- Born: January 7, 1920 Healdsburg, California, United States
- Died: May 23, 2003 (aged 83) Cow Hollow neighborhood of San Francisco, California, United States
- Education: San Francisco State University, UC Berkeley School of Social Welfare
- Occupation(s): social worker, public housing director

= Effie Robinson =

American social worker and public housing director

Effie Robinson (January 7, 1920 – May 23, 2003) was a social worker and public housing director. She was the first African American graduate from the UC Berkeley School of Social Welfare.

==Biography==
Effie Robinson was born in Healdsburg, California, January 7, 1920. A 1943 magna cum laude graduate of San Francisco State University, Robinson was the first African American graduate from the UC Berkeley School of Social Welfare. She was a member of Alpha Kappa Alpha.

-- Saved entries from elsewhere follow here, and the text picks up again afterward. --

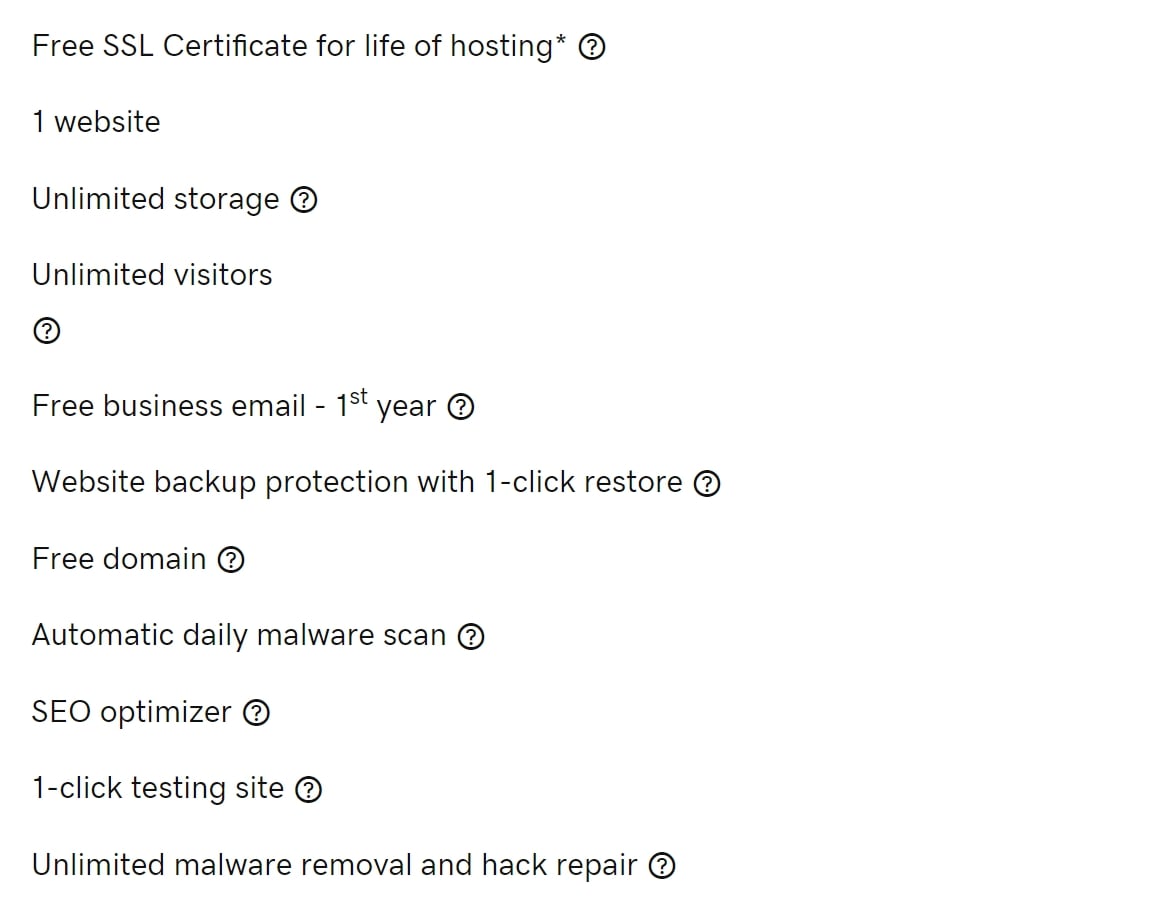Screen dimensions: 1173x910
Task: Select the '1 website' feature text
Action: (x=96, y=122)
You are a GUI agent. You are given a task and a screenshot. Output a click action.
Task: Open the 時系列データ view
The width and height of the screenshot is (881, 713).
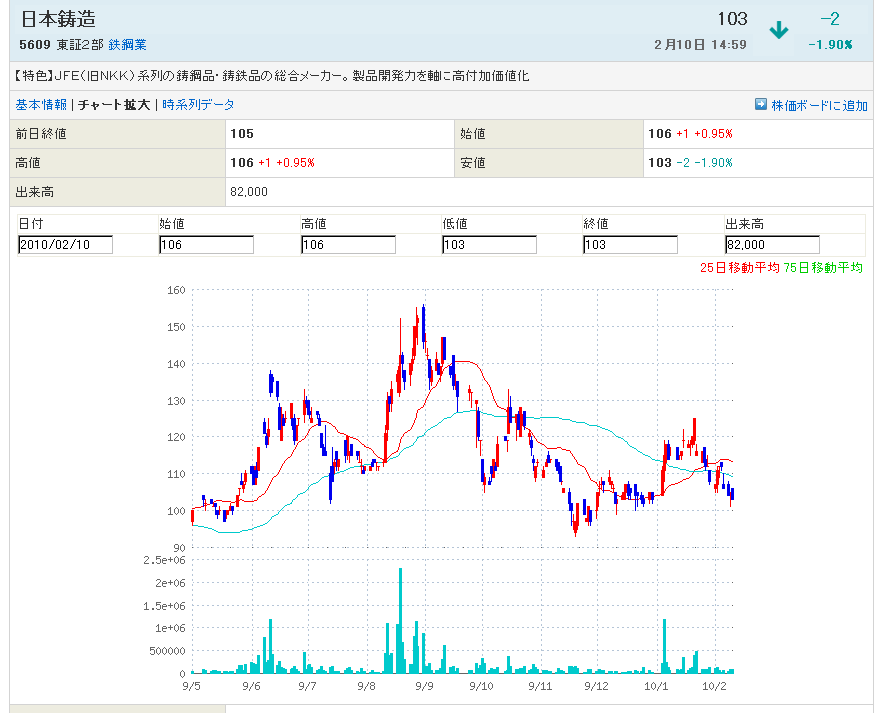tap(199, 104)
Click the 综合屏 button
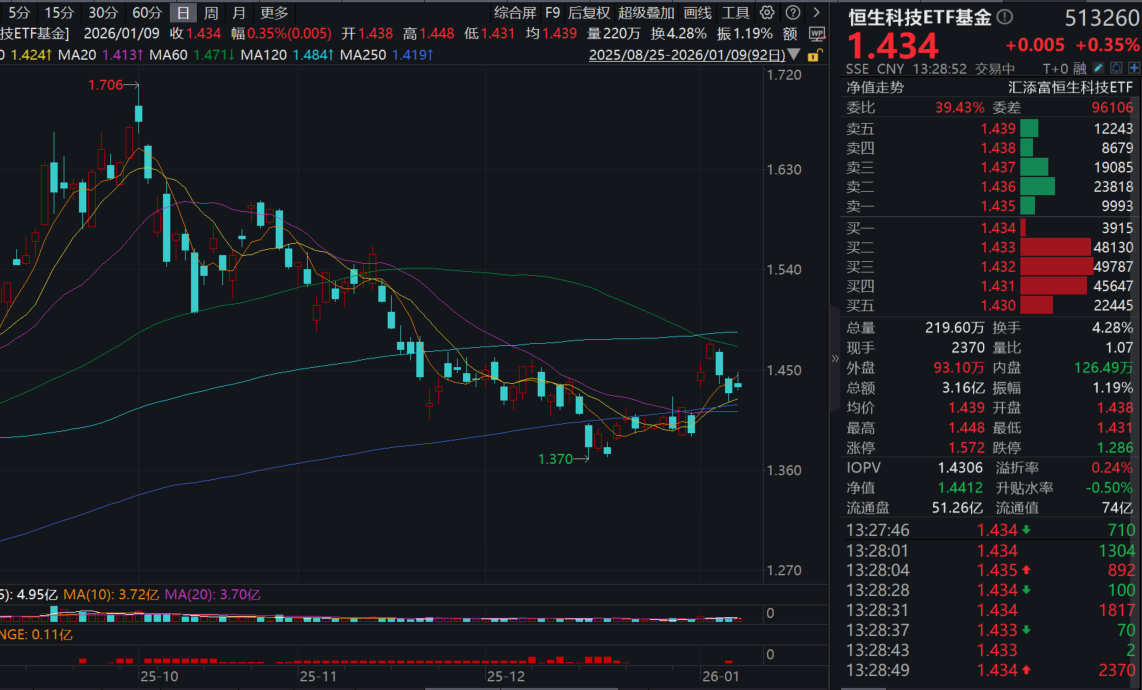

Art Agnos worked as her assistant when she was appointed, in 1964 by Mayor John F. Shelley to be the San Francisco Housing Authority Director of Human Relations and Tenant Services.

In 1945 Robinson went to work for the Family Service Agency of San Francisco. Her first job was as a casework supervisor and by 1956, Robinson was appointed Executive Director.

Robinson died when she was 83 at her time in the Cow Hollow neighborhood of San Francisco.

==Awards and honors==
Robinson was awarded the Daniel Koshland Jr. Award in Social Welfare in 1974 by the National Association of Social Workers.